No último ano, testemunhamos novamente atos brutais de terrorismo. Civis, mulheres e crianças inocentes são hoje vítimas de grupos adversários dos valores que compartilhamos. Como país cuja identidade não pode ser dissociada das noções de tolerância e diversidade, o Brasil rejeita de maneira veemente esses atos abomináveis, que atentam contra a própria noção de humanidade. Continuaremos a prestar nosso apoio a uma maior cooperação internacional para o combate ao terrorismo e para a eliminação de suas causas profundas. Esses esforços devem respeitar o direito internacional e os direitos humanos. A luta contra o terrorismo não pode ser vista estritamente em termos de repressão por instituições policiais. Não podem tampouco tais ações resultar em mortes tão absurdas e indiscriminadas como as provocadas pelo próprio terrorismo. Apesar de não haver vínculo automático entre pobreza e terrorismo, problemas socioeconômicos severos - em particular, quando combinados com a ausência de liberdades civis e políticas - são fatores que podem expor as comunidades a atitudes extremas de grupos fanatizados. Expresso, desde já, a disposição brasileira de trabalhar intensamente com vistas à pronta conclusão de uma convenção abrangente sobre terrorismo.

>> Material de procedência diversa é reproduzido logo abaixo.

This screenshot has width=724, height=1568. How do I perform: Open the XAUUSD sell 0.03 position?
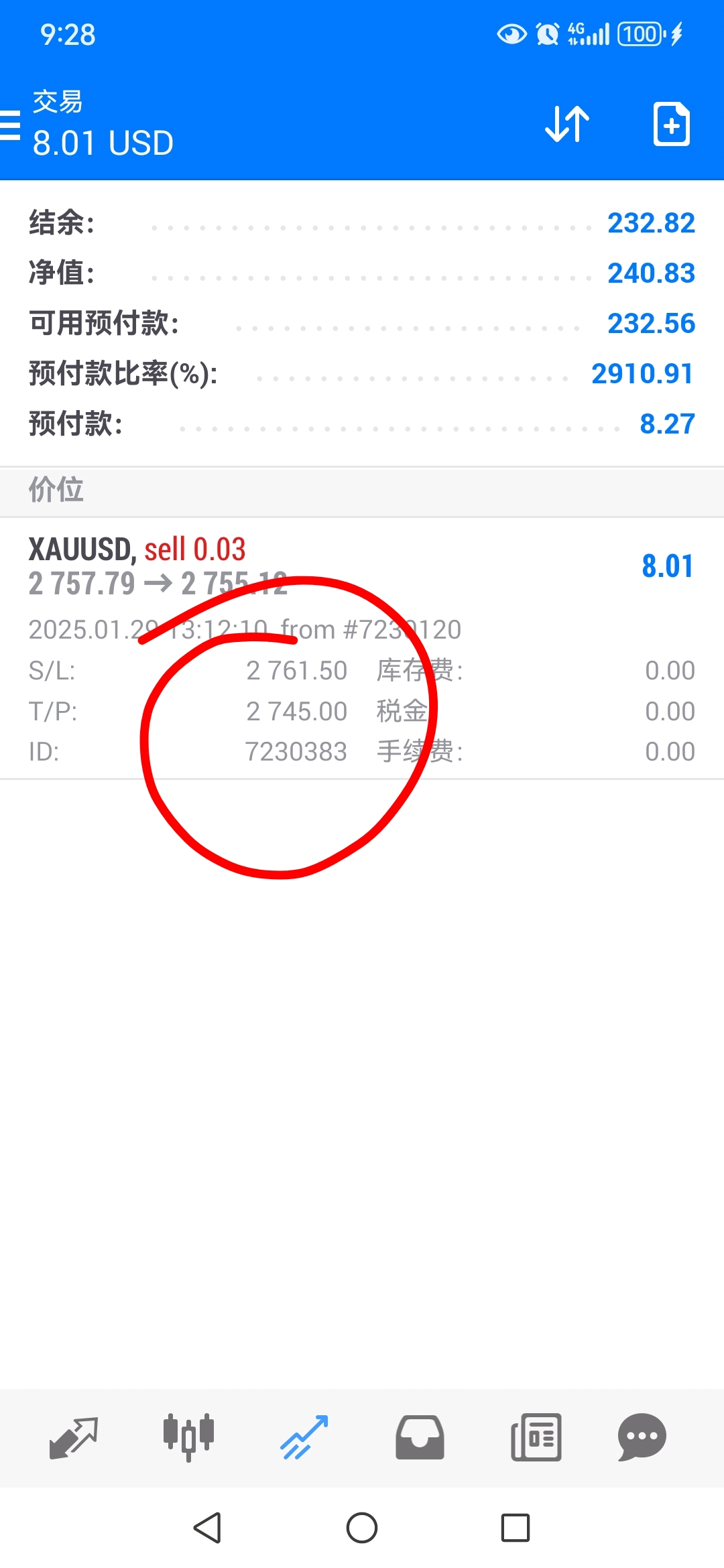pos(362,648)
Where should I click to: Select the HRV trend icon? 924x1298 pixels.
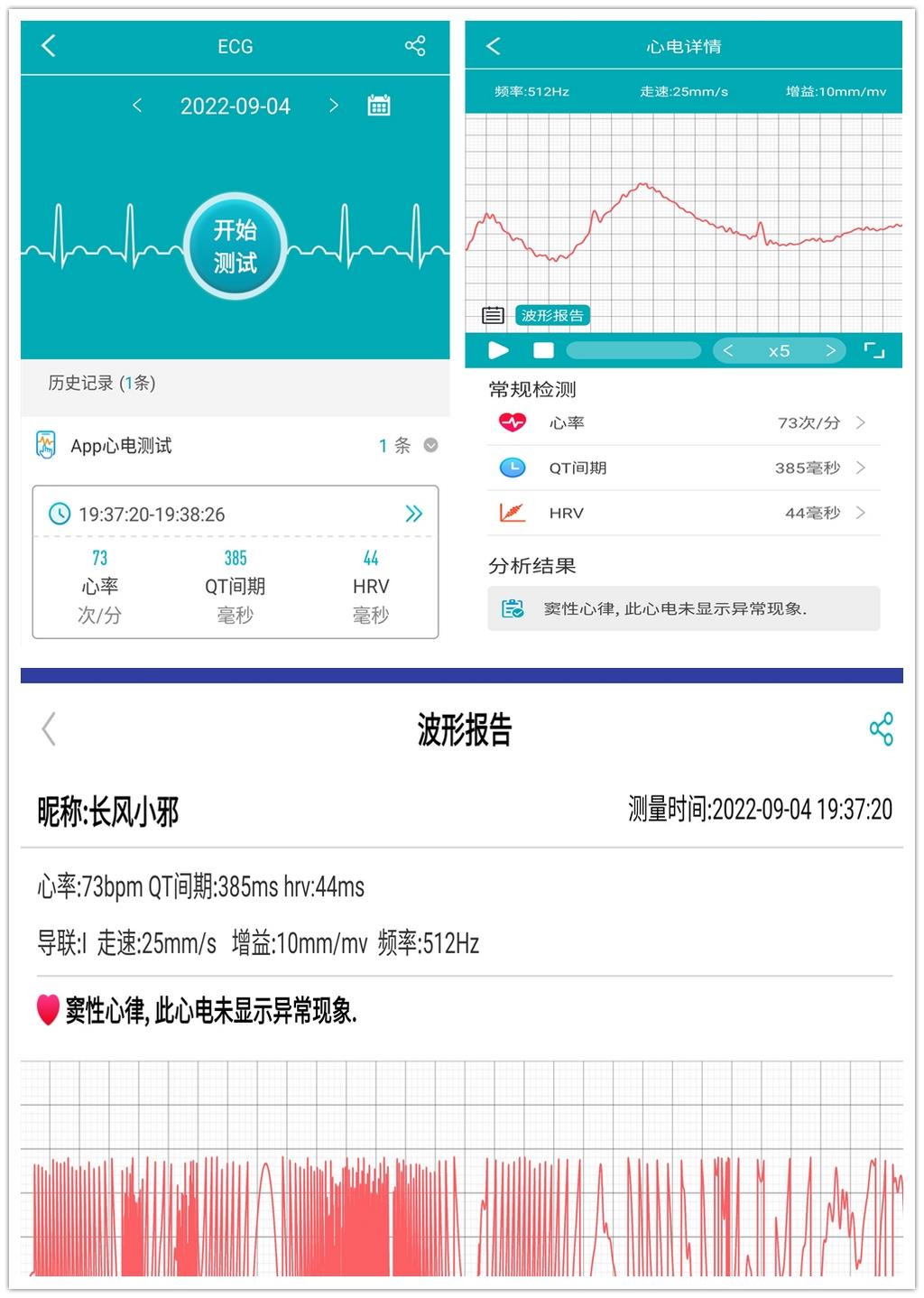[x=512, y=513]
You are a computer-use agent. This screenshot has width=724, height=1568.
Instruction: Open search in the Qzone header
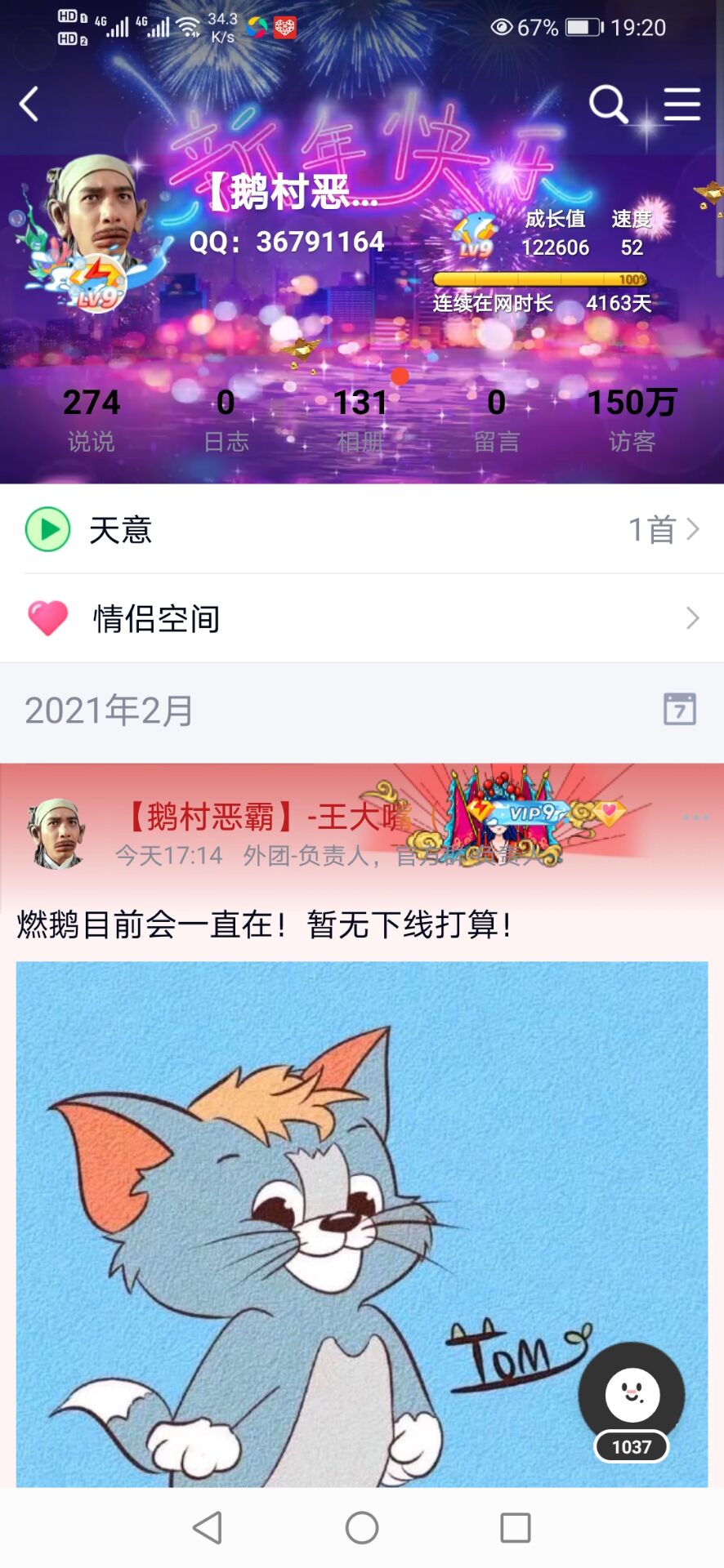click(608, 105)
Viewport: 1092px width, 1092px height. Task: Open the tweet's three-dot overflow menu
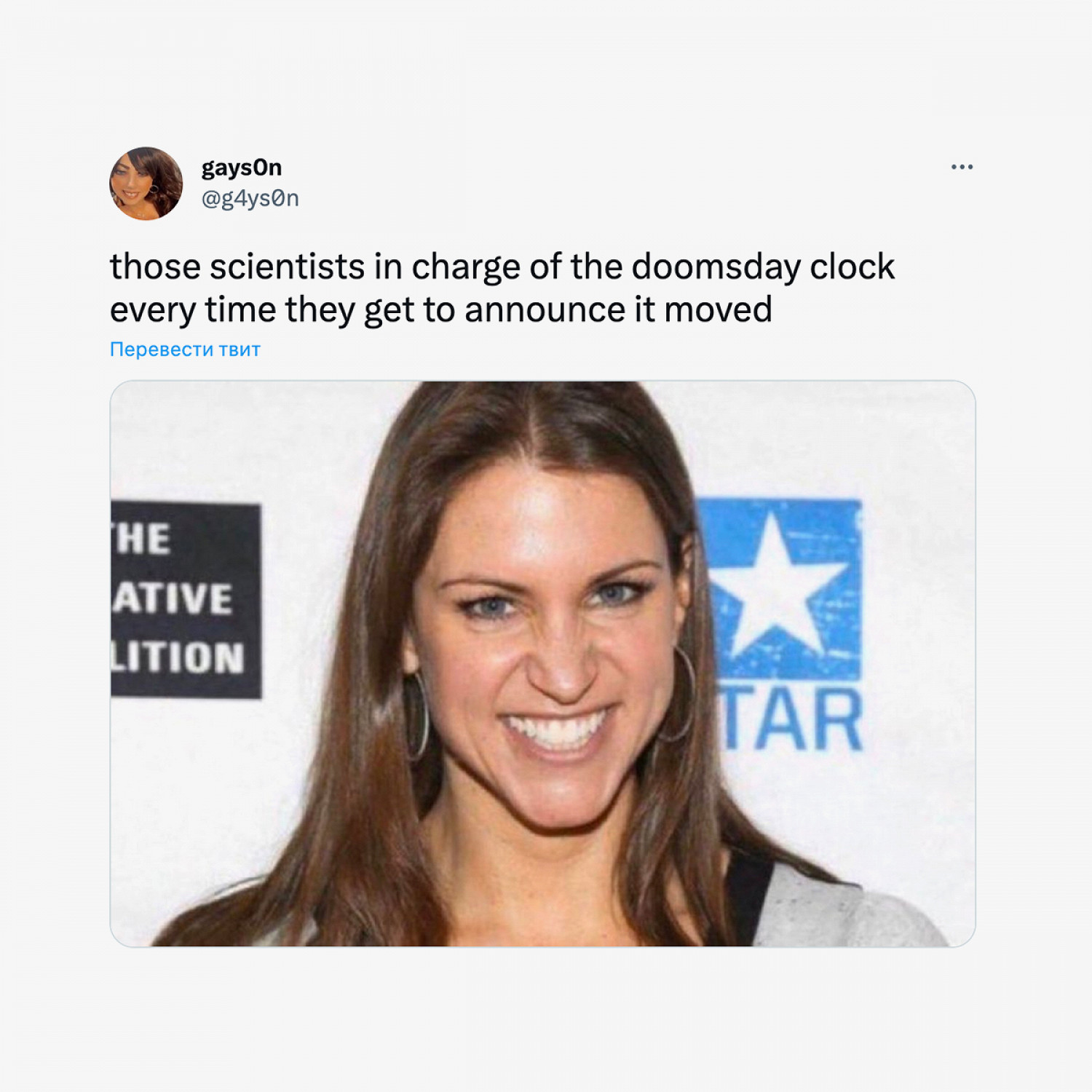click(962, 167)
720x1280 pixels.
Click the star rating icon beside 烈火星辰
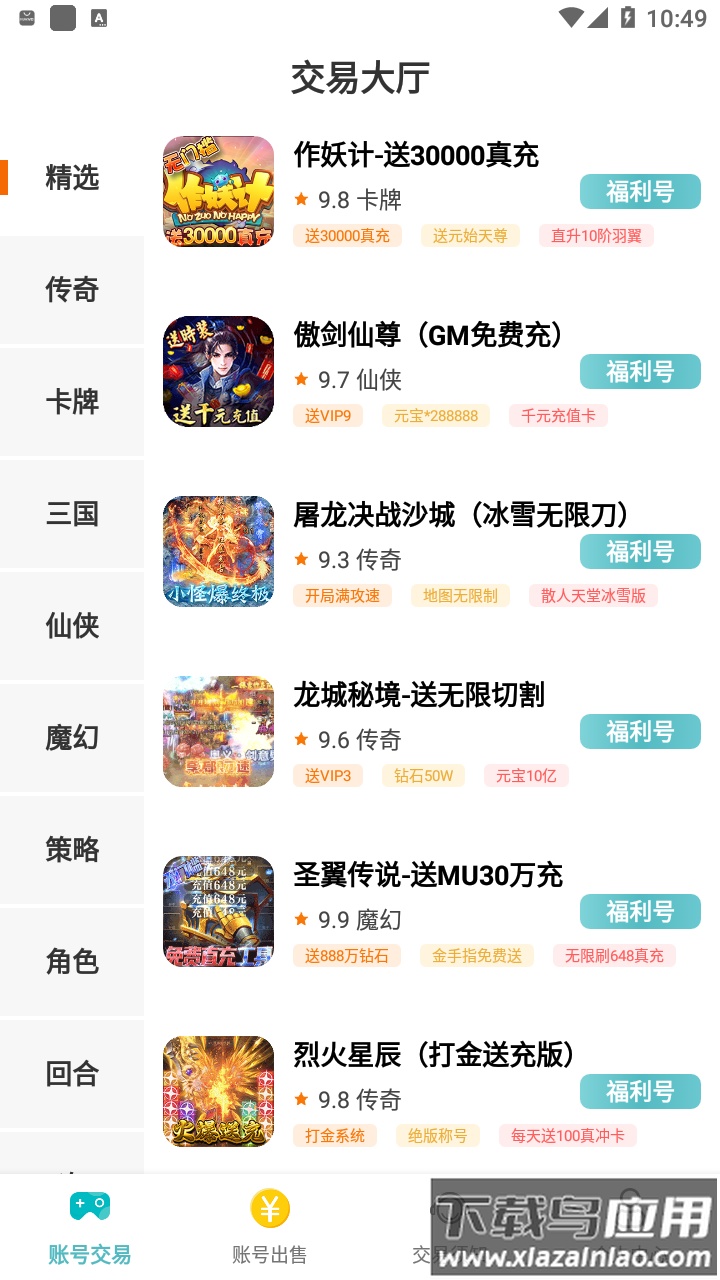[x=301, y=1099]
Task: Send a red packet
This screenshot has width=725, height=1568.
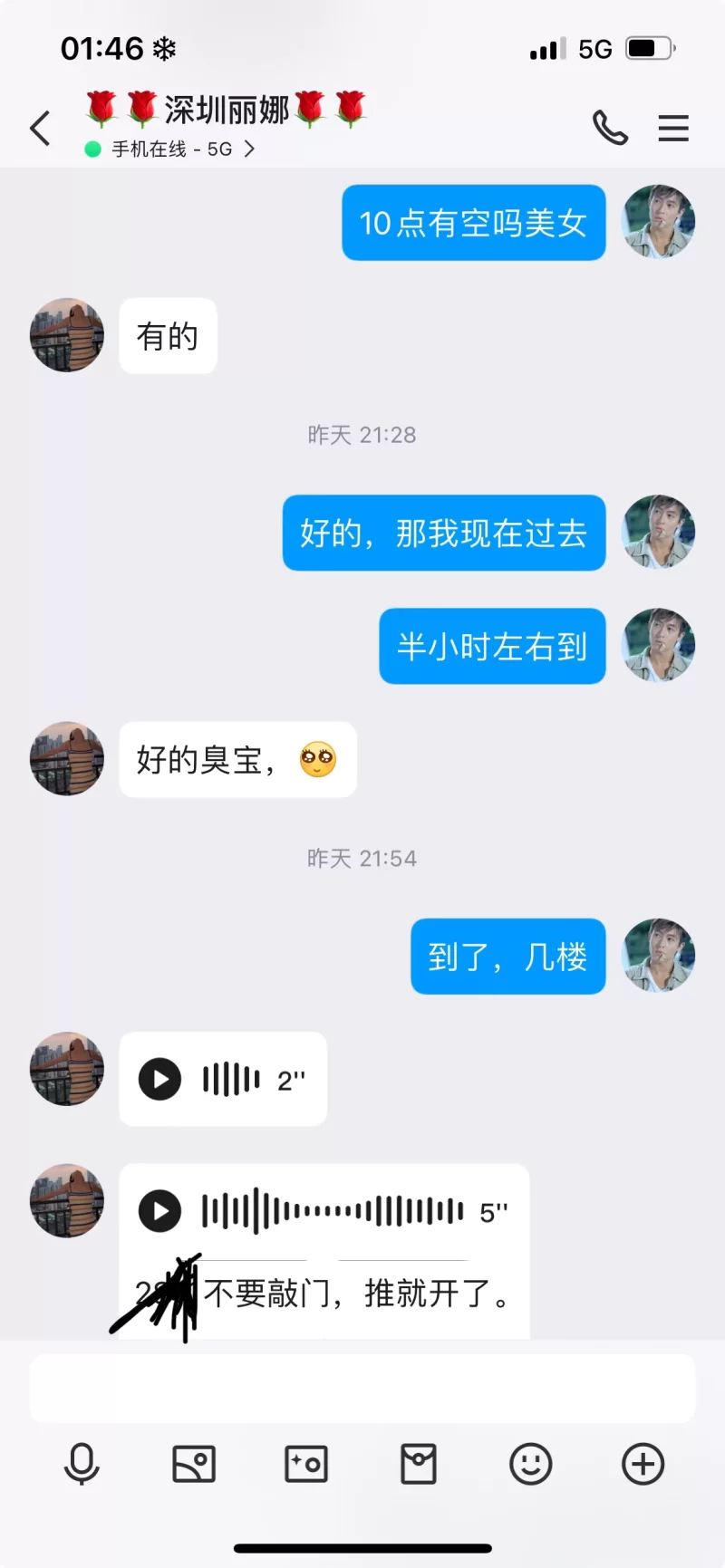Action: click(x=419, y=1464)
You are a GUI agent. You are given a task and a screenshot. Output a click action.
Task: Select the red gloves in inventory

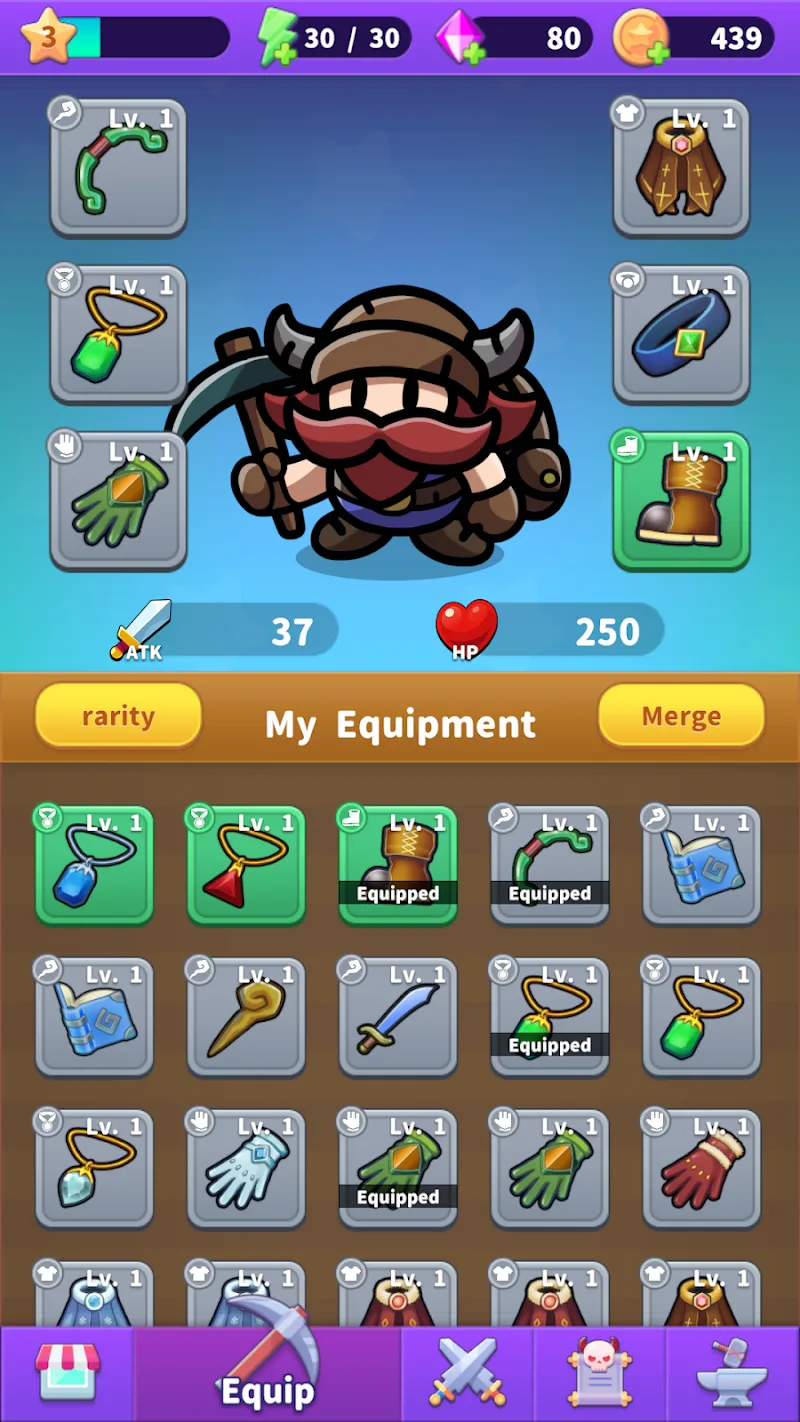[x=702, y=1170]
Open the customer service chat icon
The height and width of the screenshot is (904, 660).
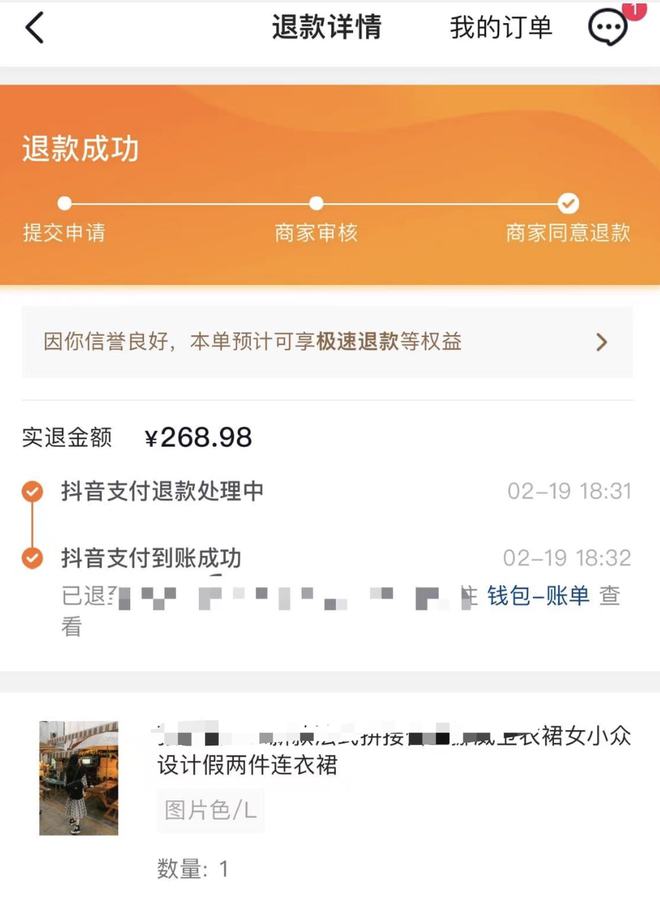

Reconhecemos os riscos da proliferação de armas de destruição em massa. Não podemos, entretanto, deixar de lembrar a importância de reduzir e desmantelar os arsenais existentes de todas essas armas. Lamentamos profundamente que a VII Conferência de Revisão do Tratado de Não-Proliferação Nuclear não tenha produzido resultados tangíveis. Ao lado dos esforços para a não-proliferação, devemos continuar a trabalhar incansavelmente para o desarmamento nuclear.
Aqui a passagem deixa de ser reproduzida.